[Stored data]
____
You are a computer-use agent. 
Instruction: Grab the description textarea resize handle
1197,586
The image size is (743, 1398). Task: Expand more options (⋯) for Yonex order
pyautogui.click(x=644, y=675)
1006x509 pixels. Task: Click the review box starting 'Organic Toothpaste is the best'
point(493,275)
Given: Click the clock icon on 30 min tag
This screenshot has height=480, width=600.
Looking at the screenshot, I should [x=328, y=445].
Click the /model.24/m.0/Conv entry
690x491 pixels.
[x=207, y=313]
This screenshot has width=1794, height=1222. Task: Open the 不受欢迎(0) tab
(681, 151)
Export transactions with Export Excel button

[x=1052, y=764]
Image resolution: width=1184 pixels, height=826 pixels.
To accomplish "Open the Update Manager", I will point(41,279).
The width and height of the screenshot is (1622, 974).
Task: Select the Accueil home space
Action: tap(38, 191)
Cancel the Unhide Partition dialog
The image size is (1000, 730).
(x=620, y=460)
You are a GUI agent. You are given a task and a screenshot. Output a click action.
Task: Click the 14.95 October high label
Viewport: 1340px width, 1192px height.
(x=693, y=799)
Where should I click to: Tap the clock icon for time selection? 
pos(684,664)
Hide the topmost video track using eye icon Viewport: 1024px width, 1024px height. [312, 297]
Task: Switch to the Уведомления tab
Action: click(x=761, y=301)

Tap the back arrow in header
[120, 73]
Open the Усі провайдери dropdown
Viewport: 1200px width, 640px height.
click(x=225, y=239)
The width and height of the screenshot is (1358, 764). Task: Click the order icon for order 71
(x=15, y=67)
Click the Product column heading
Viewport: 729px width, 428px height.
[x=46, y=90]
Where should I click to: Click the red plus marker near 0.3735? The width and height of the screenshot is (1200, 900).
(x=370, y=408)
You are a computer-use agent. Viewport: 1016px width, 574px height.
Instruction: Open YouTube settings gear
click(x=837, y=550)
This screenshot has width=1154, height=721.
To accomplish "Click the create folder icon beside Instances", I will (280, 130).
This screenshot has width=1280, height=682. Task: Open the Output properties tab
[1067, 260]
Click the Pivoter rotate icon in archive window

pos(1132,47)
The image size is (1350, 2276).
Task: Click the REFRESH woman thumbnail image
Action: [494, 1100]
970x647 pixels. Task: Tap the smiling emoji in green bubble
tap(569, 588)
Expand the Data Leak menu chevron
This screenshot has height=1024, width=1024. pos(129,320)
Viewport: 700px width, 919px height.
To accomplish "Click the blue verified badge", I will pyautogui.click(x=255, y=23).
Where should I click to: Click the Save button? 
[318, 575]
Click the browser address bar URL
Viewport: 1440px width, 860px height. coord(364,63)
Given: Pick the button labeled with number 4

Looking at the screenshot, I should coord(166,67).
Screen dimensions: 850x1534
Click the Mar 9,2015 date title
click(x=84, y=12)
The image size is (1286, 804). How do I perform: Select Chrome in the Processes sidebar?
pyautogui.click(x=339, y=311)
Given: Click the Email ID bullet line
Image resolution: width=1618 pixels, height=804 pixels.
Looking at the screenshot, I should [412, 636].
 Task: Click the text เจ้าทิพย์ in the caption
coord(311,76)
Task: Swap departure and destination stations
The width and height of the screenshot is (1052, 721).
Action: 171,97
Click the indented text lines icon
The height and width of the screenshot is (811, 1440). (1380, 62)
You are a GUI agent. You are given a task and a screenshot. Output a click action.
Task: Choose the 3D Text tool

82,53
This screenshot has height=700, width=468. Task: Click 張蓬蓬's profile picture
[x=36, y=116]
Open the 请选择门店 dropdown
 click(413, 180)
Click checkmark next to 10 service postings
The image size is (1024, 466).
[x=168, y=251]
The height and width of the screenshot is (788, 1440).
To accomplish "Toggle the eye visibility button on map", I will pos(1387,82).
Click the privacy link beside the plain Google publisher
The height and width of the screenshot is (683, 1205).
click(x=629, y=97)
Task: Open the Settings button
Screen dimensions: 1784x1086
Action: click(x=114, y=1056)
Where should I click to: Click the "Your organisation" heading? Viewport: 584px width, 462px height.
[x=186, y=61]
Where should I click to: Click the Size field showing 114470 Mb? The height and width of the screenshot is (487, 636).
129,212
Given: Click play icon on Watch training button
____
• _TASK INSTRUCTIONS_
Nothing in the data may differ; print all of it exactly as written.

• _RESPONSE_
You are a computer-use agent. 
Instruction: Grab the description textarea resize handle
1197,586
The image size is (743, 1398). Task: Expand more options (⋯) for Yonex order
pyautogui.click(x=644, y=675)
1006x509 pixels. Task: Click the review box starting 'Organic Toothpaste is the best'
point(493,275)
Given: Click the clock icon on 30 min tag
This screenshot has height=480, width=600.
Looking at the screenshot, I should [x=328, y=445].
Click the /model.24/m.0/Conv entry
690x491 pixels.
[x=207, y=313]
This screenshot has width=1794, height=1222. Task: Open the 不受欢迎(0) tab
(681, 151)
Export transactions with Export Excel button

[x=1052, y=764]
Image resolution: width=1184 pixels, height=826 pixels.
To accomplish "Open the Update Manager", I will point(41,279).
The width and height of the screenshot is (1622, 974).
Task: Select the Accueil home space
Action: tap(38, 191)
Cancel the Unhide Partition dialog
The image size is (1000, 730).
(x=620, y=460)
You are a GUI agent. You are given a task and a screenshot. Output a click action.
Task: Click the 14.95 October high label
Viewport: 1340px width, 1192px height.
(x=693, y=799)
Where should I click to: Tap the clock icon for time selection? 
pos(684,664)
Hide the topmost video track using eye icon Viewport: 1024px width, 1024px height. [312, 297]
Task: Switch to the Уведомления tab
Action: click(x=761, y=301)

Tap the back arrow in header
[120, 73]
Open the Усі провайдери dropdown
Viewport: 1200px width, 640px height.
click(x=225, y=239)
The width and height of the screenshot is (1358, 764). Task: Click the order icon for order 71
(x=15, y=67)
Click the Product column heading
Viewport: 729px width, 428px height.
[x=46, y=90]
Where should I click to: Click the red plus marker near 0.3735? The width and height of the screenshot is (1200, 900).
(x=370, y=408)
You are a computer-use agent. Viewport: 1016px width, 574px height.
Instruction: Open YouTube settings gear
click(x=837, y=550)
This screenshot has width=1154, height=721.
To accomplish "Click the create folder icon beside Instances", I will (280, 130).
This screenshot has width=1280, height=682. Task: Open the Output properties tab
[1067, 260]
Click the Pivoter rotate icon in archive window

pos(1132,47)
The image size is (1350, 2276).
Task: Click the REFRESH woman thumbnail image
Action: [494, 1100]
970x647 pixels. Task: Tap the smiling emoji in green bubble
tap(569, 588)
Expand the Data Leak menu chevron
This screenshot has height=1024, width=1024. pos(129,320)
Viewport: 700px width, 919px height.
To accomplish "Click the blue verified badge", I will pyautogui.click(x=255, y=23).
Where should I click to: Click the Save button? 
[318, 575]
Click the browser address bar URL
Viewport: 1440px width, 860px height. coord(364,63)
Given: Pick the button labeled with number 4

Looking at the screenshot, I should coord(166,67).
Screen dimensions: 850x1534
Click the Mar 9,2015 date title
click(x=84, y=12)
The image size is (1286, 804). How do I perform: Select Chrome in the Processes sidebar?
pyautogui.click(x=339, y=311)
Given: Click the Email ID bullet line
Image resolution: width=1618 pixels, height=804 pixels.
Looking at the screenshot, I should [412, 636].
 Task: Click the text เจ้าทิพย์ in the caption
coord(311,76)
Task: Swap departure and destination stations
The width and height of the screenshot is (1052, 721).
Action: 171,97
Click the indented text lines icon
The height and width of the screenshot is (811, 1440). (1380, 62)
You are a GUI agent. You are given a task and a screenshot. Output a click action.
Task: Choose the 3D Text tool

82,53
This screenshot has height=700, width=468. Task: Click 張蓬蓬's profile picture
[x=36, y=116]
Open the 请选择门店 dropdown
 click(413, 180)
Click checkmark next to 10 service postings
The image size is (1024, 466).
[x=168, y=251]
The height and width of the screenshot is (788, 1440).
To accomplish "Toggle the eye visibility button on map", I will pos(1387,82).
Click the privacy link beside the plain Google publisher
The height and width of the screenshot is (683, 1205).
click(x=629, y=97)
Task: Open the Settings button
Screen dimensions: 1784x1086
Action: click(x=114, y=1056)
Where should I click to: Click the "Your organisation" heading? Viewport: 584px width, 462px height.
[x=186, y=61]
Where should I click to: Click the Size field showing 114470 Mb? The height and width of the screenshot is (487, 636).
129,212
Given: Click play icon on Watch training button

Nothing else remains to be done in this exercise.